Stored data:
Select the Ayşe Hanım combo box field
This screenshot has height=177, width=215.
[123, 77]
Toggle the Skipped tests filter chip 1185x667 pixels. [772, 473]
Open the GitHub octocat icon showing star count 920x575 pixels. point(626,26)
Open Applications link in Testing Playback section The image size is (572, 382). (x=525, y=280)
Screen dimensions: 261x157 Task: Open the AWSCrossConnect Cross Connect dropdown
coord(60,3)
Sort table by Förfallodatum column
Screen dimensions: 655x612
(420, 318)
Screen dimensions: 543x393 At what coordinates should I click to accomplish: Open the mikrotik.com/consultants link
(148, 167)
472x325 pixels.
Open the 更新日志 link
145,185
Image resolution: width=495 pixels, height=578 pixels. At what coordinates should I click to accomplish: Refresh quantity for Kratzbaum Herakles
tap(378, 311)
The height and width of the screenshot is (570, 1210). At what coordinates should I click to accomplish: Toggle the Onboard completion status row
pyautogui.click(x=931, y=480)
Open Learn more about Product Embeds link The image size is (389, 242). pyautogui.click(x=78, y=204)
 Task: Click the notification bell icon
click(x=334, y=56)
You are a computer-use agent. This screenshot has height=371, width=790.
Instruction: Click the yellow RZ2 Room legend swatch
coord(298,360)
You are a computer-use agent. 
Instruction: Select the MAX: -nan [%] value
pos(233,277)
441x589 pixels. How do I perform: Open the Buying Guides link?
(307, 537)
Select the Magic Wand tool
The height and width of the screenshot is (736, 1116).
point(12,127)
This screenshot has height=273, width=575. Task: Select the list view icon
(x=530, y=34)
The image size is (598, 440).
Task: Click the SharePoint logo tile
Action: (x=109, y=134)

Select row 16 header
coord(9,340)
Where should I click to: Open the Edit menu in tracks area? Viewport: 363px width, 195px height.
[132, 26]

- [Task instructions] In the records above, some lines hold the word "agent"; copy each such line.

- [Exercise answer]
You are a computer-use agent. This screenshot has height=371, width=790.
You are a computer-use agent. 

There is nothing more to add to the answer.